Editor's letter: Off to college
Most of us have done something stupid to fit in, and we’re never more prone to that urge than at the cusp of adulthood.
Last weekend I installed my son, Austin, at college. I’m under no illusions: The “orientation week” before his first year of classes starts will be richly lubricated with alcohol. That’s not just an outcome of exuberant 18- and 19-year-olds being suddenly freed of parental supervision. According to researchers at Colgate University (see Health & Science), excessive collegiate drinking is a perverse social imperative. They found that college kids binge drink mostly to fit in, and that the happiest ones are those who drink the most. The study suggests that if you want your kid to be happy at college these days, you have to be willing to accept that he or she will be regularly slamming down at least four to five drinks in a single session. Is this what I signed off on?

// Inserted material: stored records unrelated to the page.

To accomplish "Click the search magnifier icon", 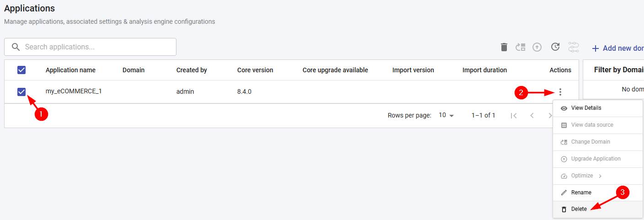I will click(16, 47).
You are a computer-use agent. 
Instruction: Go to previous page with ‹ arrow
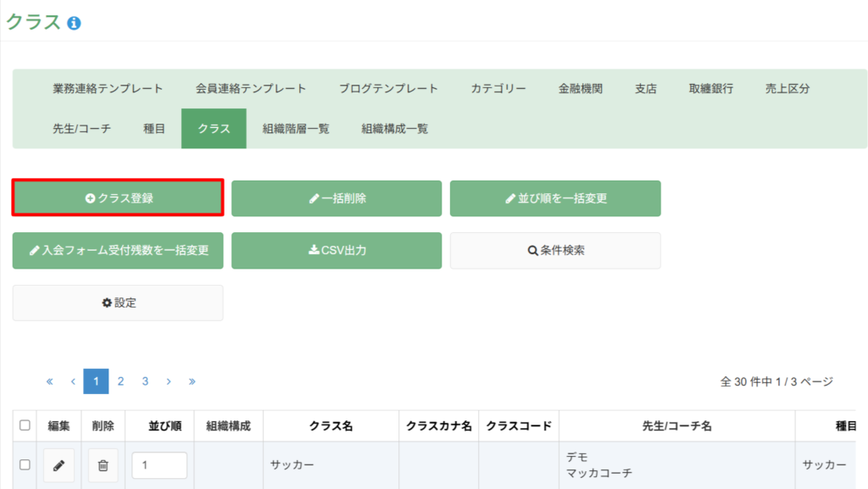click(73, 381)
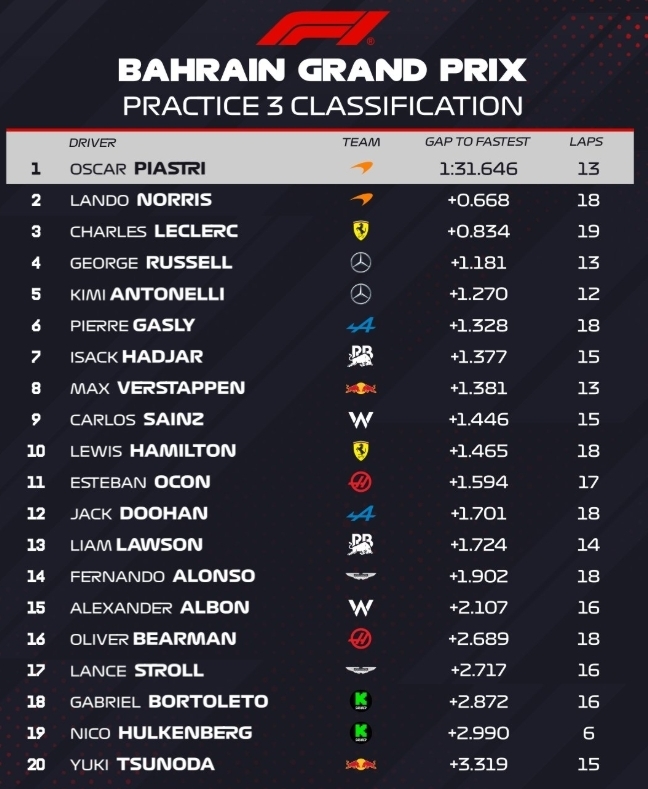The image size is (648, 789).
Task: Select the Haas logo in Esteban Ocon's row
Action: coord(361,482)
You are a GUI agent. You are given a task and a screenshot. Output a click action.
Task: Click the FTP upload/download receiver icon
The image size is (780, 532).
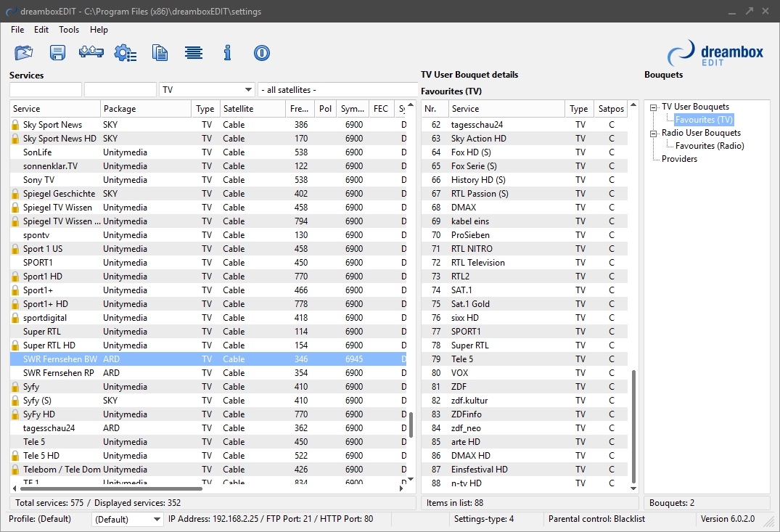coord(91,52)
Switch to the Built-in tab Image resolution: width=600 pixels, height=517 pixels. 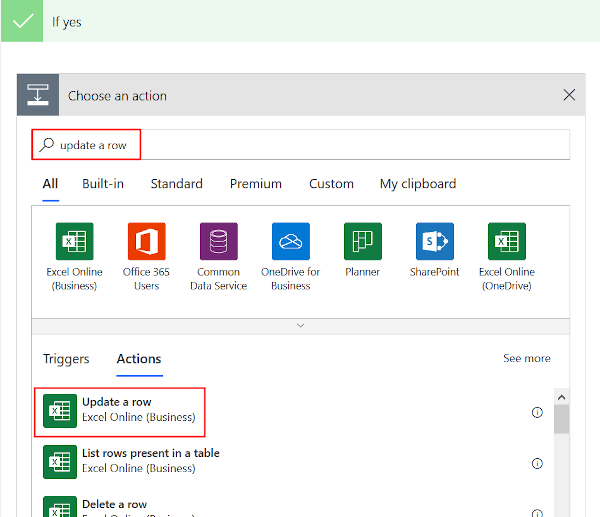click(x=103, y=184)
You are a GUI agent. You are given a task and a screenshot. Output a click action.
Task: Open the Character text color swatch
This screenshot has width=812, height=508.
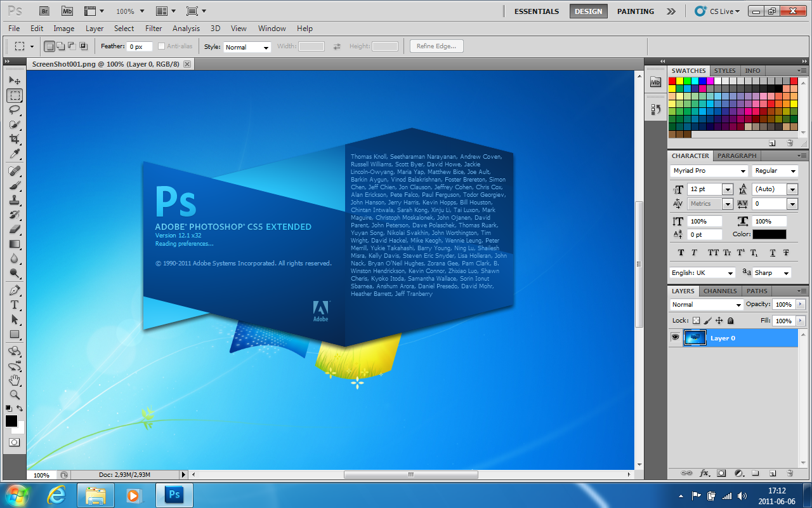[x=769, y=234]
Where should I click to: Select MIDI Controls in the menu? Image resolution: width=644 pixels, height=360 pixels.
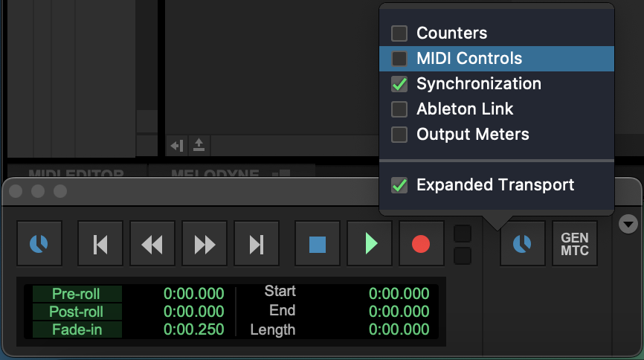[469, 58]
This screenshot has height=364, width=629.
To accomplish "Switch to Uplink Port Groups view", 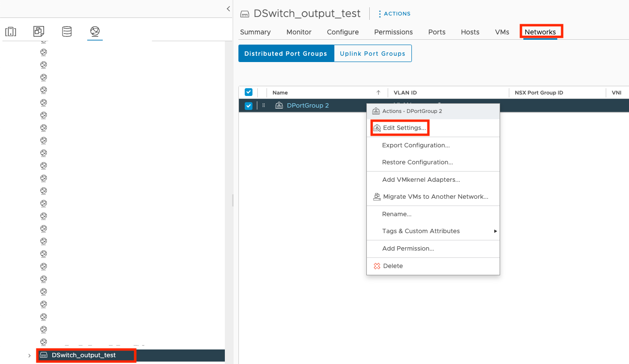I will click(x=373, y=53).
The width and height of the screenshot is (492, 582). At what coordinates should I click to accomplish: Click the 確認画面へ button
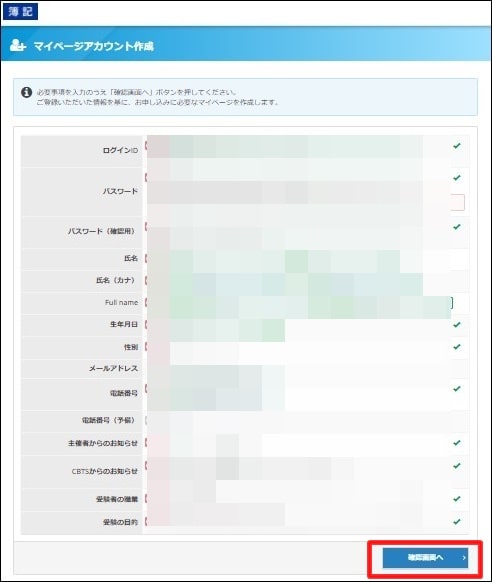pyautogui.click(x=425, y=558)
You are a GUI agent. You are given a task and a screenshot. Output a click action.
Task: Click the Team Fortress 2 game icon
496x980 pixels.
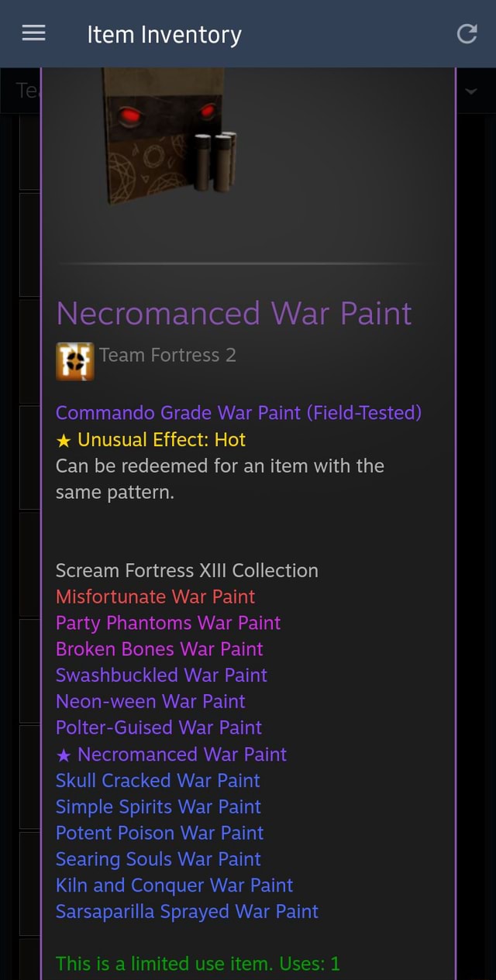point(74,360)
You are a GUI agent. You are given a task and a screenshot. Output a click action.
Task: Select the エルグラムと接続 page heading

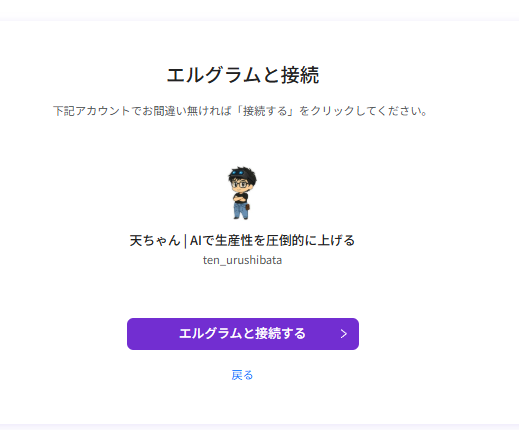coord(243,75)
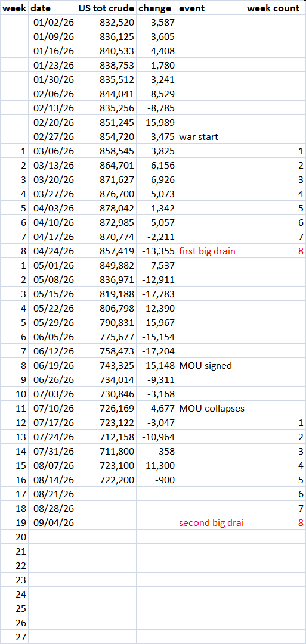
Task: Select the 'event' column header cell
Action: click(x=211, y=8)
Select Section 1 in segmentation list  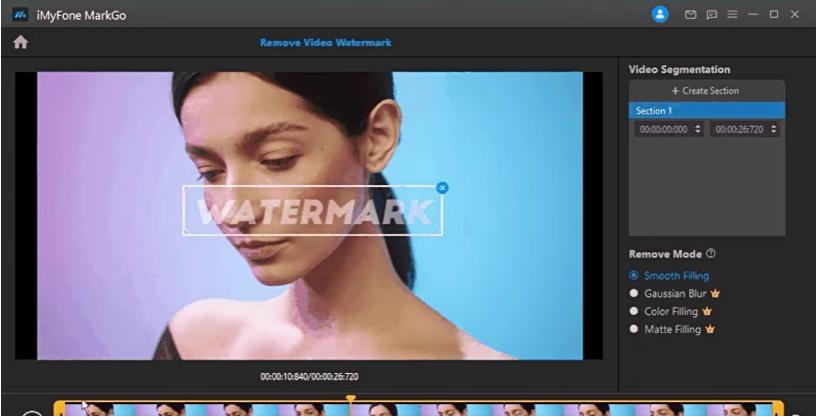[x=707, y=111]
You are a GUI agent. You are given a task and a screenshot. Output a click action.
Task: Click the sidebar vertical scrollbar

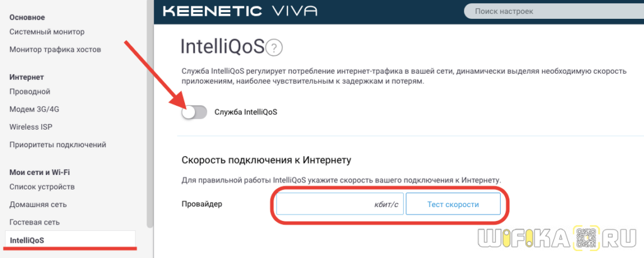tap(150, 113)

Most of us have done something stupid to fit in, and we’re never more prone to that urge than at the cusp of adulthood. Imperfect as we are, most of us do stupid things as part of the slow process of figuring out how to be smarter. The problem, of course, is that stupid actions can lead to tragic results. But what can you do? Child-rearing is ultimately an act of keeping faith and letting go. I trust Austin’s judgment, and take heart in his healthy disdain for the privileged frat boys that inhabit the hard-drinking pinnacle of the social hierarchy at many colleges, though not at his. But I still can’t help hoping that his own way of fitting in will include quiet evenings in the library, a few acts of altruism, and spirited debates about love, literature, and politics. And he should remember that embarrassing story I told him about my first intensive encounter with sangria, many years ago.